19 января. «Робин, Робин, бедный Робин!» — кричал попугай Робинзона... А у меня нет даже попугая, который пожалел бы меня.
25 января. Наконец получила деньги и могу расплатиться с долгами за жилье и за молоко. Договорилась с комендантом, что еду в Казачинск к врачу. Ехать надо из Пяткова, там проходит автобус Красноярск — Казачинск. Это новость для меня — такие длительные, на сотни километров, рейсы автобусов. Очень интересно. И поеду, «как все люди», ни сопровождающего, ни конвоя.
26 января. Отдала деньги за молоко. Они порадовались не деньгам, а тому, что я их получила. Хорошие старики! Ведь он сам пришел ко мне две недели назад, поздоровался с Сергеичем (моим хозяином — бакенщиком) и говорит:
— На одной картохе-то — ноги протянешь. Приходи к нам за молоком. Будут деньги — отдашь, а не будут — не обеднеем от литра молока, а тебе поддержка. Пойдем со мной, старуха тебе нальет. И ходи к нам всякий день.
Пошли. Хороший, крепкий дом. Домотканые половики, на окнах «сады», на лавках — домотканые дорожки.
— Привел, — коротко сказал старик, — налей в свой бидончик, у ей посуды нет.
— Пожди, — отвечала старуха, — пообедаем, тоды и налью. Садись с нами обедать, гостюшка.
— Нет, спасибо.
— Спасибом сыт не будешь, — сказал старик, усмехаясь, — я сам такой же, как и ты, ссыльный был, знаю, каково на новом месте обживать.

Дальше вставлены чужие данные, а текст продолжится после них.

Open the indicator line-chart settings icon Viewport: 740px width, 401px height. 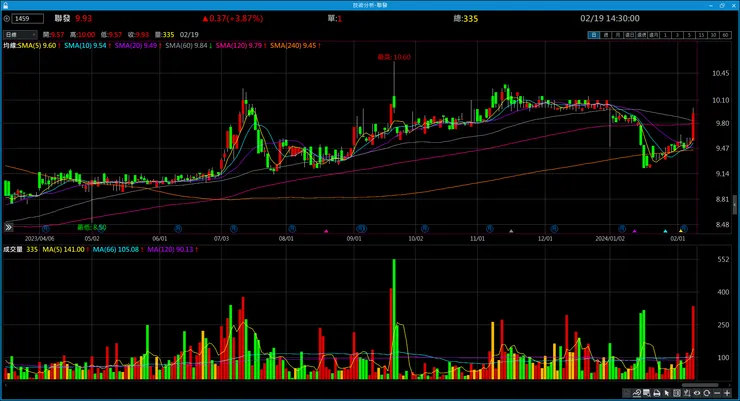coord(637,393)
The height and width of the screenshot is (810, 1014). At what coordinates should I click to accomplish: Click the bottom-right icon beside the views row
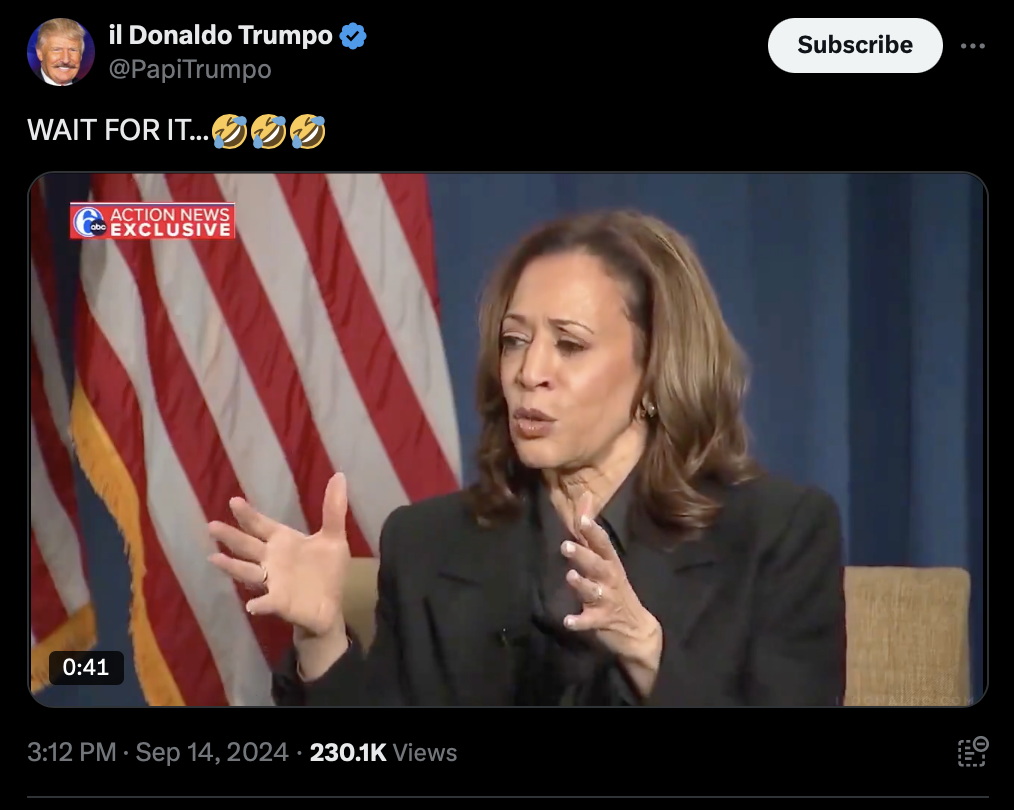tap(973, 752)
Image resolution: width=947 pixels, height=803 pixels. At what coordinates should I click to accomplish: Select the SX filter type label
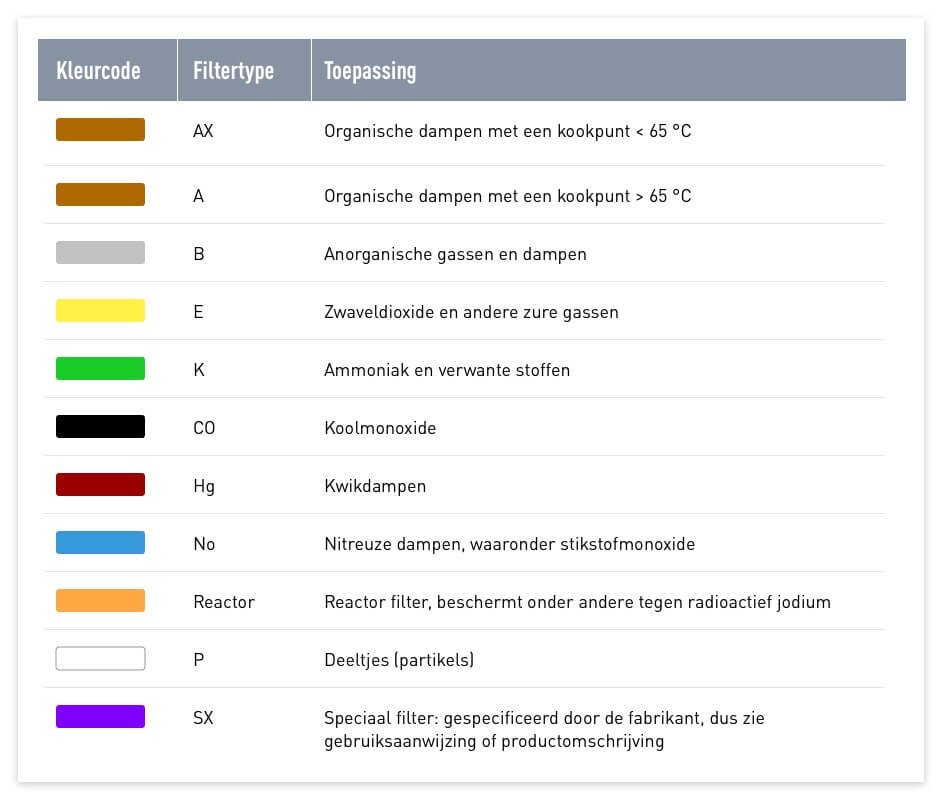click(x=203, y=718)
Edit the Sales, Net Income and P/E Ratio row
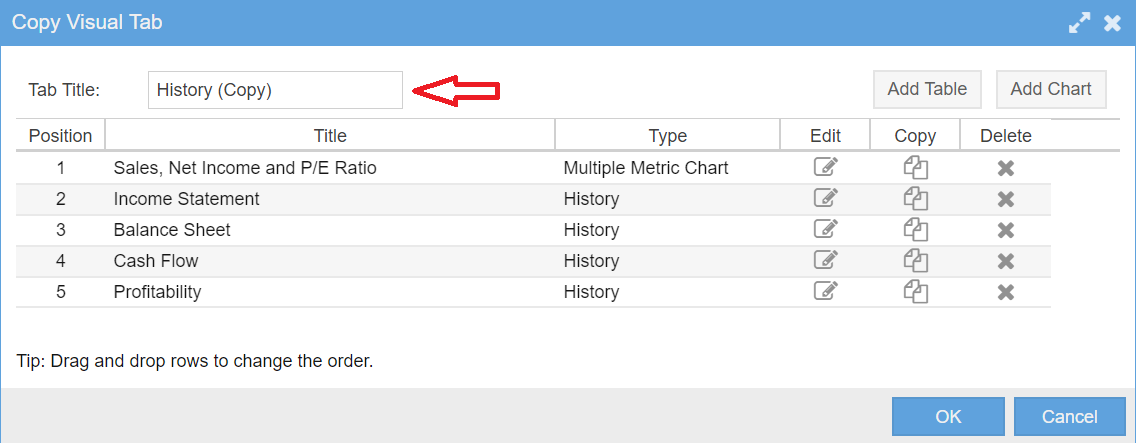 coord(826,168)
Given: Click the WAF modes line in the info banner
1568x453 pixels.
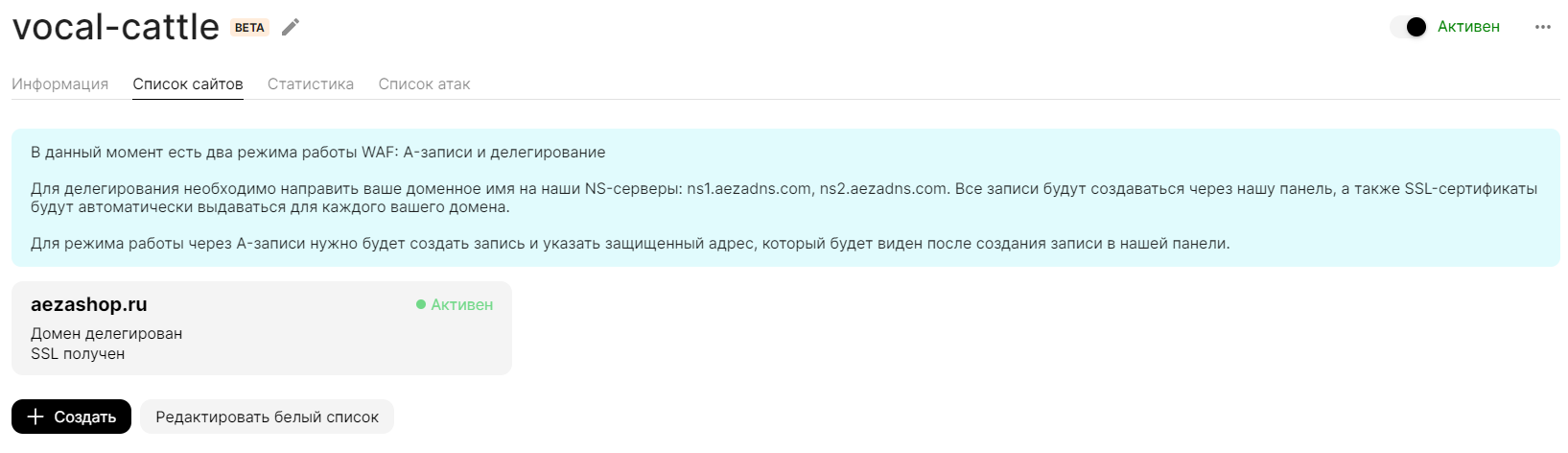Looking at the screenshot, I should 317,152.
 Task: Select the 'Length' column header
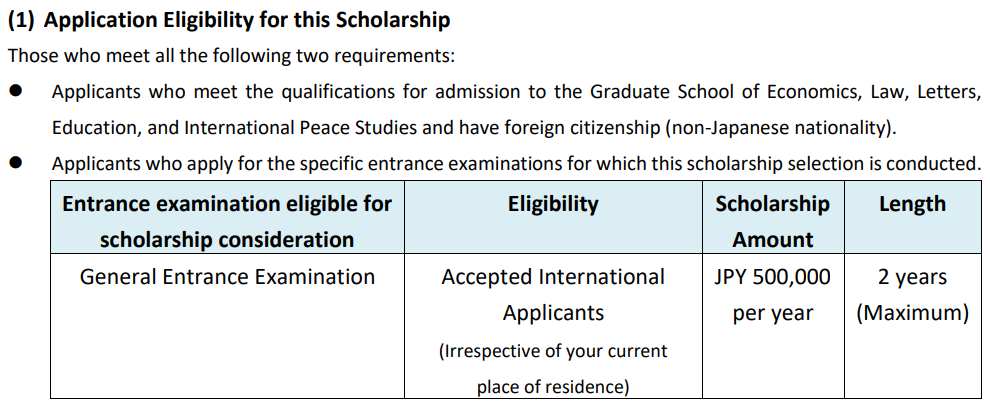913,217
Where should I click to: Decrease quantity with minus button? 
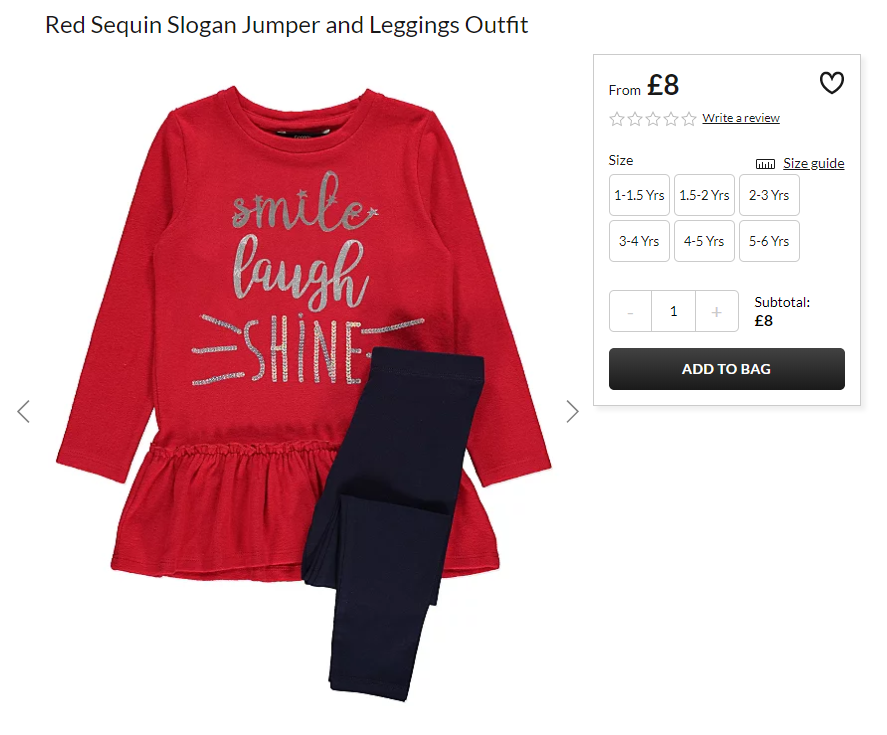pyautogui.click(x=630, y=311)
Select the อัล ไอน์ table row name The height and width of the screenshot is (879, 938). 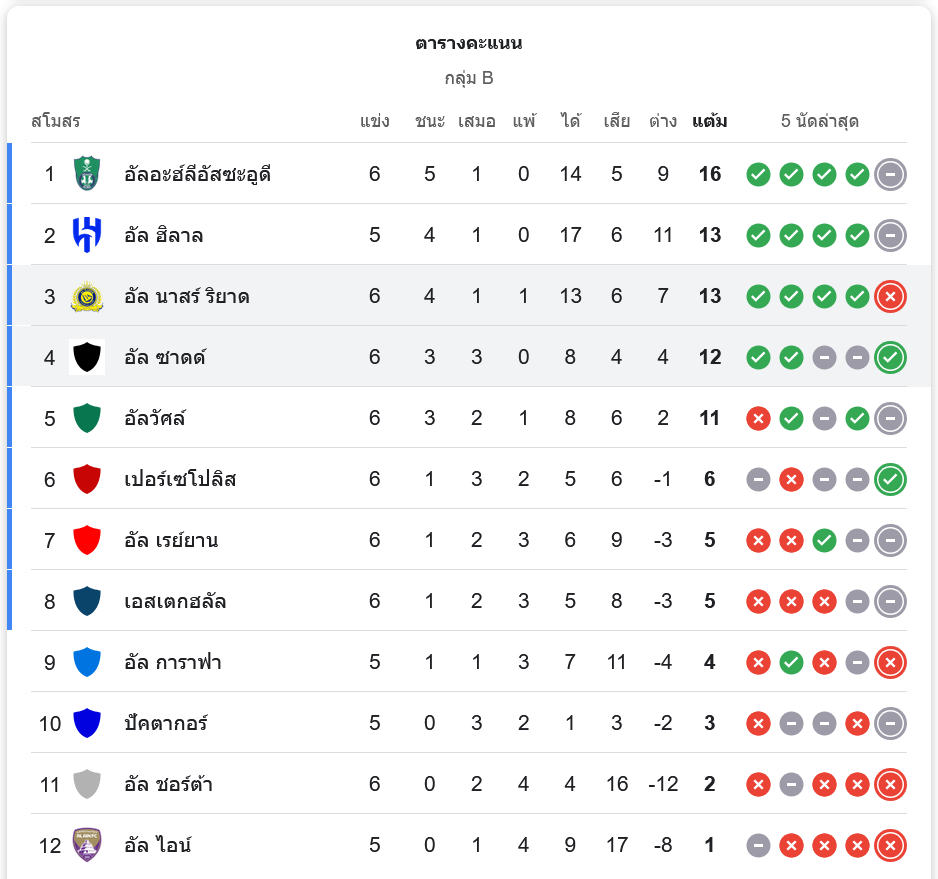click(158, 845)
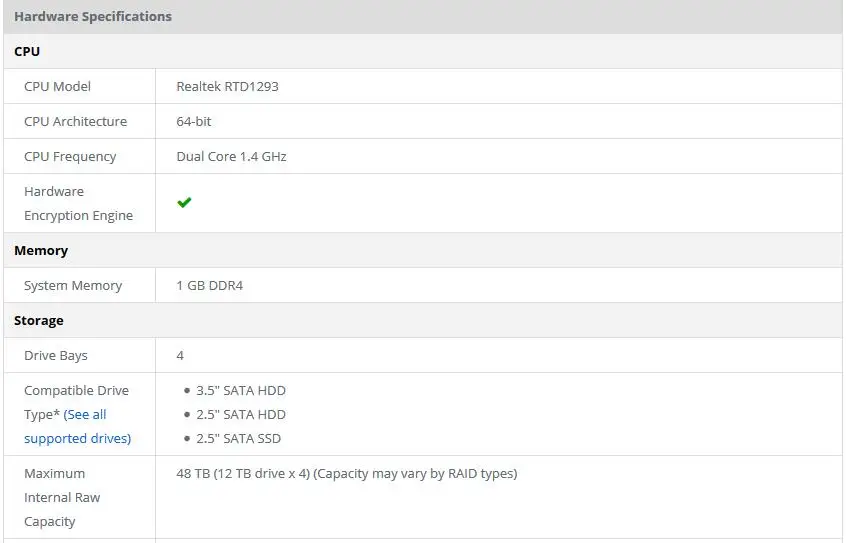The image size is (846, 543).
Task: Click the 48 TB maximum capacity text
Action: (346, 474)
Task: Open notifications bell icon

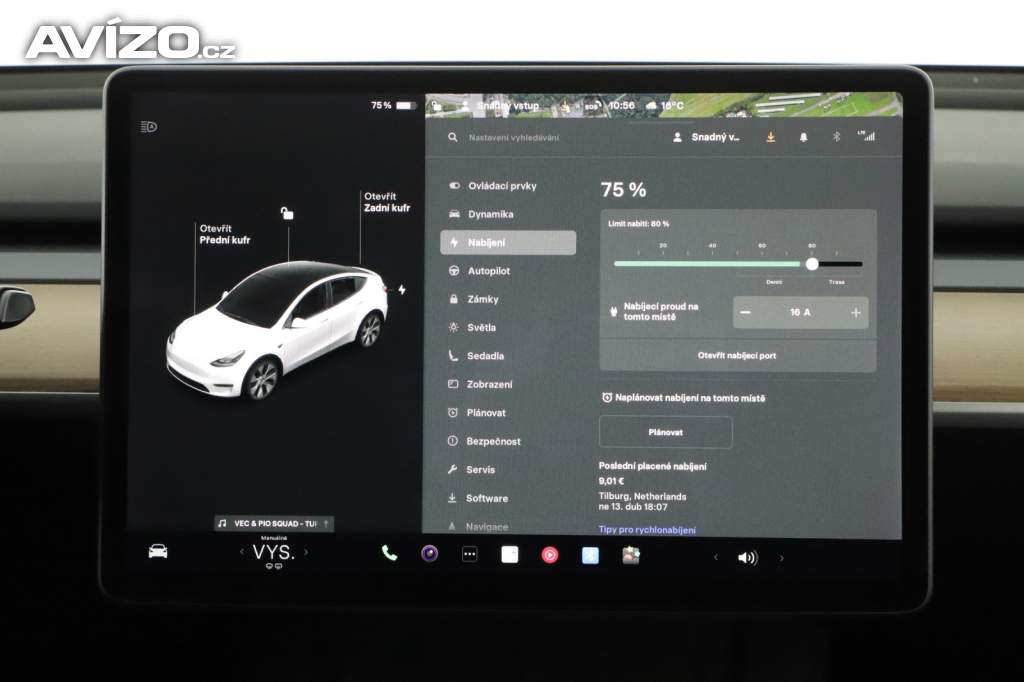Action: coord(803,137)
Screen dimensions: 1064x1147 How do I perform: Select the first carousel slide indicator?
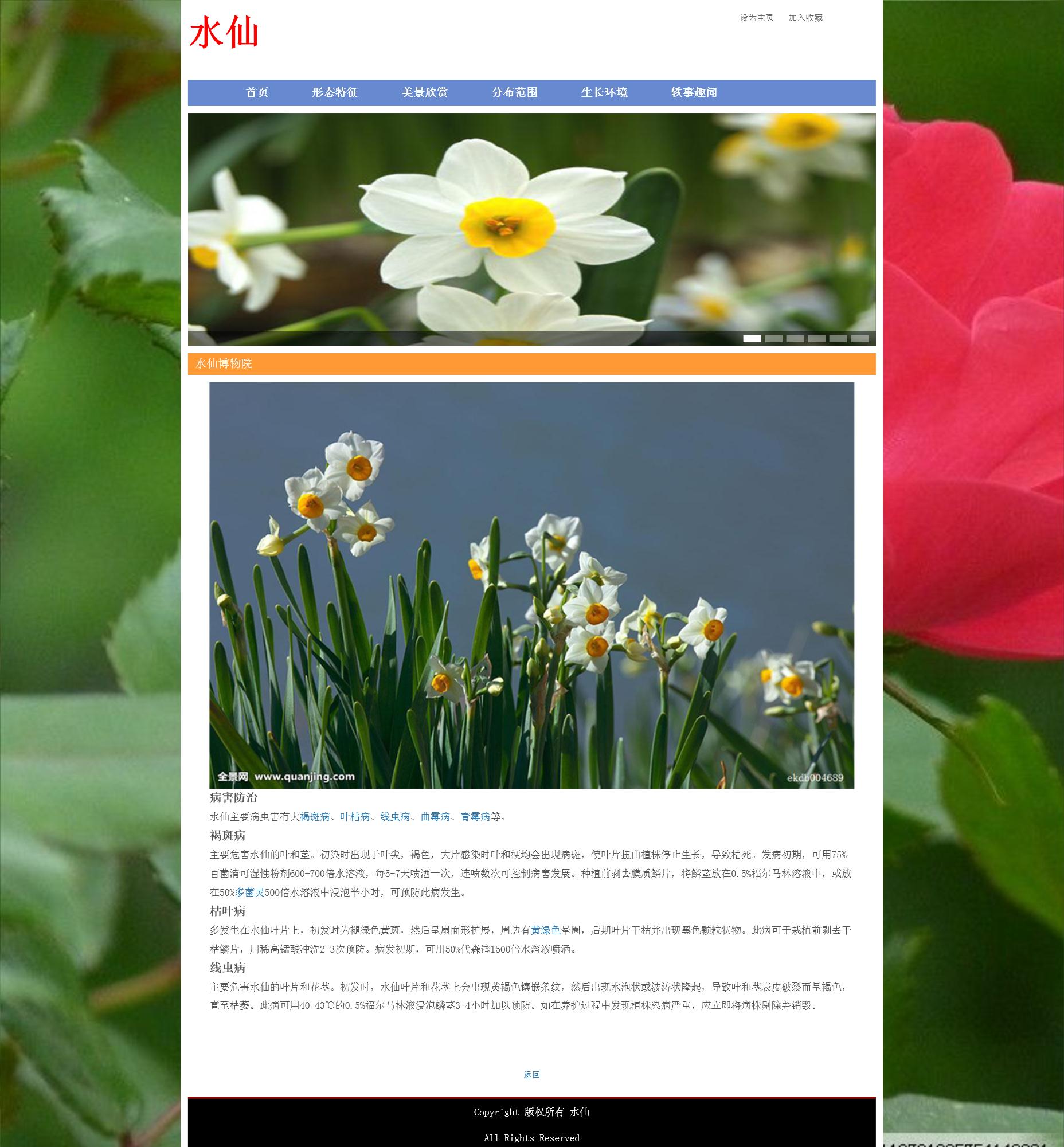pyautogui.click(x=752, y=339)
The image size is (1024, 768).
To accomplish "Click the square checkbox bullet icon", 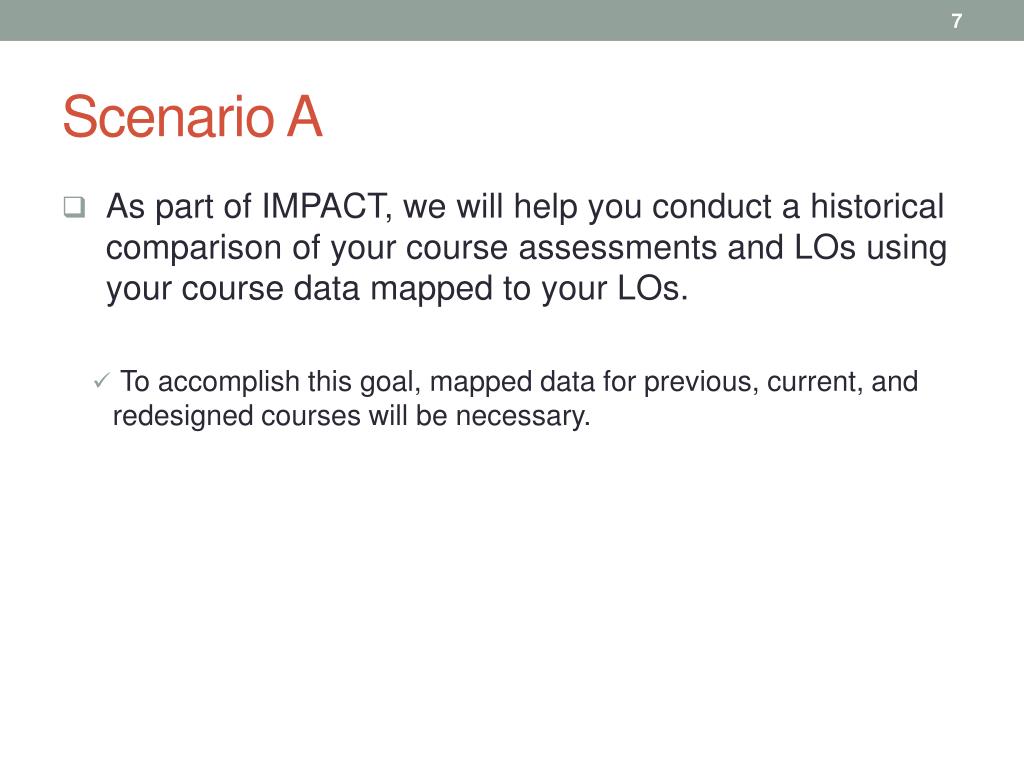I will click(x=74, y=207).
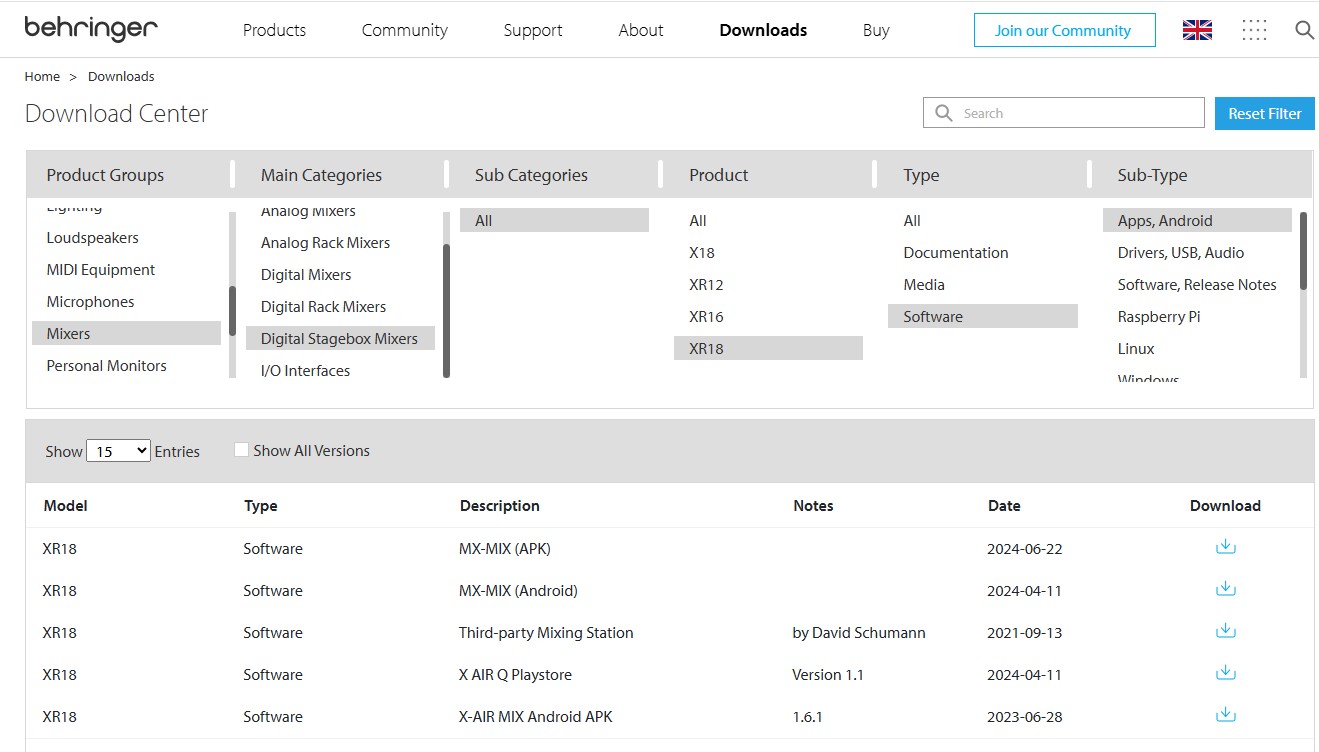Screen dimensions: 1319x752
Task: Download X-AIR MIX Android APK
Action: tap(1225, 715)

Разговорились... Оказывается, он был раскулачен. Их забрали из Залива «полдеревни», названных кулаками. В конце сентября 1930 года посадили на баржу и спустили вниз по Енисею. Выгрузили, когда встала река и дальше везти нельзя было. Ни жилья, ни продуктов. Стали рыть они в мерзлой земле норы, собирали плавник на подпорки и на топливо. Дети и старики у всех за зиму перемерли, взрослые — кое-как уцелели. «Сибиряки привышны», — сказал он, усмехаясь. Питались дичиной, что попадала в петли, ели песцов да рыбу, что ловили подо льдом. Словом, около половины людей в первую зимовку вымерло. Те, кто выжил, кое-как приспособились. А потом рассосались из этого гиблого места кто куда. Во время войны не очень-то смотрели, кто куда делся. Жена у него умерла. Он вернулся в свою деревню, да и «прибился» к дому А. И. Она — вдова его двоюродного брата. Тот, «слава Богу, умер до раскулачивания». Жила она с сыном. В войну сына забрали на фронт, и он сгинул без вести. Вот и стали старики жить вдвоем. «Ни мне без мужика, ни ему без бабы не прожить,— сказала она, — а мы все-таки свои, вот и сошлись. Огород есть, старик рыбачит, за орехами ездит по осени, у меня — корова, живем помаленьку». — «Не хуже людей живем. Кто работать умеет, его как ни дави — вымырнет», — подтвердил старик. Стала я у них брать молоко. И стали это первые мои друзья в кромешном одиночестве.